#### [Problems to work on]
1. Answer these from the commentary on the 2019 Nigerian elections:
(a) Which book does it call one of the best ever published?
(b) Which candidate does everyone admit is running an excellent campaign?
(c) What was the minimum expectation that President Muhammadu Buhari failed to meet after 2015?
2. Write the next part of the commentary on the 2019 Nigerian elections, starting after its final sentence.

#### [Supplied text]
»»

President Muhammadu Buhari

One of the best books ever published is Ray Dalio’s Principles. In the book, he asked us “to think of every decision as a bet with a probability and a reward for being right and a probability and a penalty for being wrong”. Without boring you with the analysis, Ray Dalio was simply showing us how to make repeated decisions with realistic probabilities rather than idealistic possibilities.

Understanding this principle has become imperative for the outcome of 2019 elections. Following the campaigns by Kingsley Moghalu, whom everyone admits is running an excellent campaign, the efforts of other presidential candidates such as Oby Ezekwesili, Donald Duke, Tope Fasua, Sina Fagbenro, Fela Durotoye etc, some have argued that those that are not satisfied with the candidacy of President Muhammadu Buhari should rather vote for these ones.

Underlying this argument is the recognition by most Nigerians that President Muhammadu Buhari has failed to inspire in governance as he did in the campaign 2014 – 2015. In that campaign, he inspired a new generation of voters to commit time, energy and resources, but since 2015, he has failed to meet expectations, the minimum of which was to provide a greater level of security of lives and properties compared to the period leading to his election in 2015.

««

#### [Information provided]
»»

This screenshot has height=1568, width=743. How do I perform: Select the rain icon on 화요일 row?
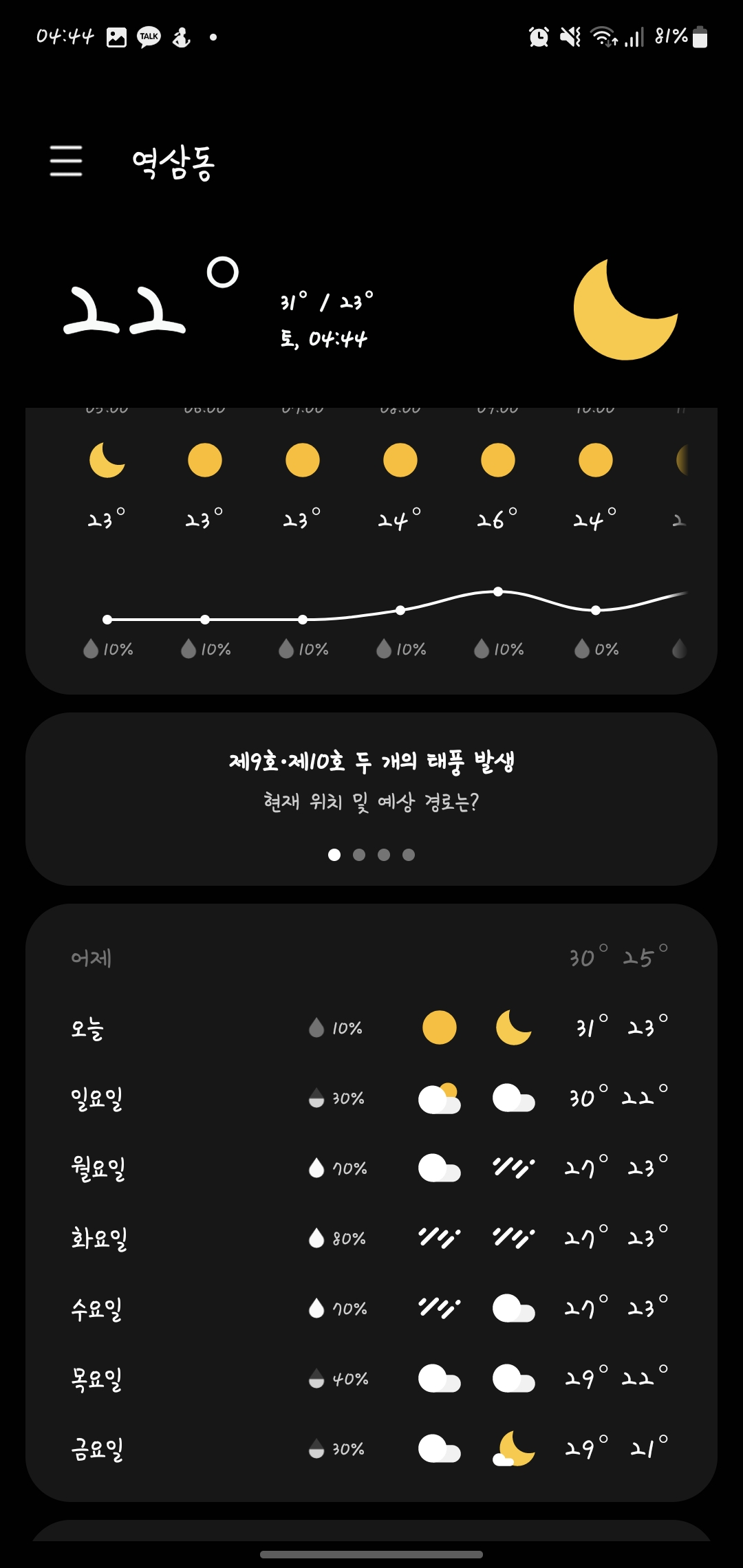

««

#### [Results in order]
1.
(a) Ray Dalio's Principles.
(b) Kingsley Moghalu.
(c) Providing a greater level of security of lives and properties than in the period leading up to his election in 2015.

2.
The reality and perception shared by majority of Nigerians is that President Muhammadu Buhari has failed. Even his strongest supporters, when this is pointed out, agree that he has performed below expectations, but rather than blame him directly, lay blame at the collapse in oil prices between 2014 and 2017.

But those that judge the President a failure concentrate on three areas. First is that he has been clannish and raised the bar on Nigeria’s already dangerous level of nepotism.

They argue that it is not appropriate to govern a diverse and multi ethnic country in such a manner and provide evidence that he naturally sees something wrong in those that do not have the same background as he or do not share the same religion.

The second is the way he has managed the economy that has seen the number of those unemployed rise to levels not seen before since the emergence of data and Nigeria becoming the capital of global poverty, overtaking India as the country with the largest number of people living in extreme poverty.

The third is the scale of the herdsmen and ethnic clashes under his leadership. While that has subsided, many are not in a hurry to forget the indifference in the attitude of the President.

Given these, the support for the President is therefore based on the notion that the President has more to offer. The support is also based on the notion that the President will change.

When they fail to make this argument, they latch onto the fear of return to the era of corruption, waste, and kleptocracy. But I never thought for one second that the era left us. But more importantly, the President cannot offer more, because the pattern and manner in which he has managed governance show that the President cannot raise the bar, become more empathetic, or suddenly become broad minded.

In the area of his clannishness, there is no chance of the President suddenly seeing all Nigerians as equals. He will continue to revisit what he has always known and believed.

On the economy, there is no chance of the President presiding over reforms in the economy, including the oil and gas sectors. He has convinced us beyond reasonable doubt that he sees the start and end of all Nigeria’s problems as corruption.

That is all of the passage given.